- IATA: BXJ; ICAO: UAAR;

Summary
- Operator: Altair Air
- Location: 5 km (3.1 mi) from Almaty, Kazakhstan
- Coordinates: 43°21′06″N 076°52′57″E﻿ / ﻿43.35167°N 76.88250°E

Maps
- UAAR Location in Kazakhstan
- Interactive map of Boraldai Airport

Runways
| Direction | Length |  | Surface |
| m | ft |
| 02/20 | 1,460 | 4,790 | Asphalt |

= Boraldai Airport =

Airport in Kazakhstan

Boraldai Airport (former name Burundai) is situated within 5 km of Almaty, Kazakhstan. The owner of the airport is LLP "Altair Air". The airport is a main base for Kazakhstan airline Burundaiavia.

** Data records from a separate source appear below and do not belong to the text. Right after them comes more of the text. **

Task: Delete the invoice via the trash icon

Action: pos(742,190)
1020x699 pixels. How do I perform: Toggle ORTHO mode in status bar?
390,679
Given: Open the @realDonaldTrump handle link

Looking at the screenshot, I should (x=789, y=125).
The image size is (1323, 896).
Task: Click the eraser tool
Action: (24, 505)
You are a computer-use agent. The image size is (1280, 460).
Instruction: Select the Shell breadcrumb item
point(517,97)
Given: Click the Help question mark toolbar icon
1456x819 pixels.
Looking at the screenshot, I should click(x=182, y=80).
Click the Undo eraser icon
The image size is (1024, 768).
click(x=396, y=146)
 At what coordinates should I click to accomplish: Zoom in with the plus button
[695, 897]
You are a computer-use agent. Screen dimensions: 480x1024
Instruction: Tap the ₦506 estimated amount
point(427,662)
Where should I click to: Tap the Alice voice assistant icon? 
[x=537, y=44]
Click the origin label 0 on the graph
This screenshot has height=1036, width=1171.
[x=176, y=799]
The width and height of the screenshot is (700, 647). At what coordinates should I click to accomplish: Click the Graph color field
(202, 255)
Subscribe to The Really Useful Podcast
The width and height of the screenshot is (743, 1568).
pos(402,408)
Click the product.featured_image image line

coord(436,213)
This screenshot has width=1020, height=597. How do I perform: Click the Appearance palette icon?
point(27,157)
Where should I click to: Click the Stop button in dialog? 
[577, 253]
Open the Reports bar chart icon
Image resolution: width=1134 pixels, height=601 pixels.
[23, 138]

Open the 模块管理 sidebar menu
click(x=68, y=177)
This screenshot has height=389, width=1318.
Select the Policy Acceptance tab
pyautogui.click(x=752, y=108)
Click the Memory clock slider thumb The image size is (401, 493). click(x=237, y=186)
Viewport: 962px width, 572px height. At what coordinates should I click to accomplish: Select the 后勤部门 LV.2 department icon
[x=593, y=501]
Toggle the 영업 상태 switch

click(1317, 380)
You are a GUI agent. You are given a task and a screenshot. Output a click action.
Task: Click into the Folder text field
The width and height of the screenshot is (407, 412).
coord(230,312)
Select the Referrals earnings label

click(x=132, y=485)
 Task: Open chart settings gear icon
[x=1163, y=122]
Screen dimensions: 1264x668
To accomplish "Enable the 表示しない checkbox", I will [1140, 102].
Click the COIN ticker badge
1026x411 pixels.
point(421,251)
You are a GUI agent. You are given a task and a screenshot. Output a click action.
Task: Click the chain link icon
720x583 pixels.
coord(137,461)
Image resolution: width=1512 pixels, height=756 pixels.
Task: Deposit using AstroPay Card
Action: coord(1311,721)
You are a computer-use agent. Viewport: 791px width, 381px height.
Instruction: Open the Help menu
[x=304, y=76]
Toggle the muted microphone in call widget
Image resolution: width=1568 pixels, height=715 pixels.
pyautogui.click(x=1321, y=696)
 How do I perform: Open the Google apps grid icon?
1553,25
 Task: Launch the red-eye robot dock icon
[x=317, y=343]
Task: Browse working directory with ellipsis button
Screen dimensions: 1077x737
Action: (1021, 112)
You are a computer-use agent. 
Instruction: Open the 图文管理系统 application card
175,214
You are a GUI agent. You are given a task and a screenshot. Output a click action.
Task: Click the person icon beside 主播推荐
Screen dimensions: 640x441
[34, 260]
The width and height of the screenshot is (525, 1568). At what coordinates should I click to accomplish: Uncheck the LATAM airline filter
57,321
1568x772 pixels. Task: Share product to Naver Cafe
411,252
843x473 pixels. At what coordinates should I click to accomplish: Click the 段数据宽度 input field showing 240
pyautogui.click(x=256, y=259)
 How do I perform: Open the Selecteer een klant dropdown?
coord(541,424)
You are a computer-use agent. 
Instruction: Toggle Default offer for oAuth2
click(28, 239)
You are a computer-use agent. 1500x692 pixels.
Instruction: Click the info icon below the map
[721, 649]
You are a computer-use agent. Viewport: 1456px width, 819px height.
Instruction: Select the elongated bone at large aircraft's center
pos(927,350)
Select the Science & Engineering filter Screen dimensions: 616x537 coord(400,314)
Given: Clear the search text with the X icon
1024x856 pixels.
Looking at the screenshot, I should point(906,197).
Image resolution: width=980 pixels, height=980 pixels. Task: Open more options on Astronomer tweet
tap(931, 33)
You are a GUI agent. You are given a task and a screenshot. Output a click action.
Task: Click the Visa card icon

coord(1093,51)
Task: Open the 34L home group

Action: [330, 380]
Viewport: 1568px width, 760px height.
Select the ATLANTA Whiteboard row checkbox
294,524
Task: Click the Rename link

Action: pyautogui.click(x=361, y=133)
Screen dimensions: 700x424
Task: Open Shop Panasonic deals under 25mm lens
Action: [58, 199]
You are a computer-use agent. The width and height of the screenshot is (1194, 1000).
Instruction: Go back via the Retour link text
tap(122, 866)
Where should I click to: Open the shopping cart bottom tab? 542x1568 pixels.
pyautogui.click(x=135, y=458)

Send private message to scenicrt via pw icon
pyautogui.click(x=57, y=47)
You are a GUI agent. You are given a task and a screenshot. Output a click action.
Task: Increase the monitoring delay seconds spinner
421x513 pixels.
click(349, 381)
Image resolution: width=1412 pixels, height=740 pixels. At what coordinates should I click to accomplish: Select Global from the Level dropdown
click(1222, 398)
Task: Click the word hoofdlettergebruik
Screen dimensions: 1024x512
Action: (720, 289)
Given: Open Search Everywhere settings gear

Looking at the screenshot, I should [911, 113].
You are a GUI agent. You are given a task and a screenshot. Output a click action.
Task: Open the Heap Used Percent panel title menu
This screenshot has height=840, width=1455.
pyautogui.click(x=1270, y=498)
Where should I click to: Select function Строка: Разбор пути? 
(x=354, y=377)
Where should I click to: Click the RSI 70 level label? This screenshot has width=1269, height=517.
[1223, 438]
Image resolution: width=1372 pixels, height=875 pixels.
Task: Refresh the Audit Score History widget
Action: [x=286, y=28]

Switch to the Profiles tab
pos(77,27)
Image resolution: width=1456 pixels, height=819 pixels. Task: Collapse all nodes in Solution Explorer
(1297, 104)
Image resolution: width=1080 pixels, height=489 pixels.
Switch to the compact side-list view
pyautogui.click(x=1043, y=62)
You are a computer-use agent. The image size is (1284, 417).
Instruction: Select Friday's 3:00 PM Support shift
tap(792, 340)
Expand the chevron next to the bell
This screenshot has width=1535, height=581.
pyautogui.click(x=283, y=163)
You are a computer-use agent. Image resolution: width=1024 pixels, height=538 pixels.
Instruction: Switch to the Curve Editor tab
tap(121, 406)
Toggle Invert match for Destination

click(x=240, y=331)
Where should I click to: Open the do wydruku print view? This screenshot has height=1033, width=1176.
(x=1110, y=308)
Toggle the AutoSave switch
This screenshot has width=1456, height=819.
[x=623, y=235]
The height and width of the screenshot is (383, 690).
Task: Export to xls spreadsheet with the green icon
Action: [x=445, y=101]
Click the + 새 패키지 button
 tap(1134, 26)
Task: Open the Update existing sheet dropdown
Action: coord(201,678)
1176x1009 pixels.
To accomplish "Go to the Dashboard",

The annual airshow of Kazakhstan takes place at the airport.

==Facilities==
The complex includes: air terminal with an area of 1501 m2; runway 1460 × 35 m; two taxiways 14 m and 8 m; technical maintenance base with the area of 1981 m2; apron and parking stands; railway stub station and the hotel. It is suitable for helicopters of all types, such as Mi-2, Mi-6, Mi-8, Mi-10, Ka-32 and light aircraft, such as An-24, An-26, An-30, An-72 and An-74. The territory of the airport area is 705000 m2.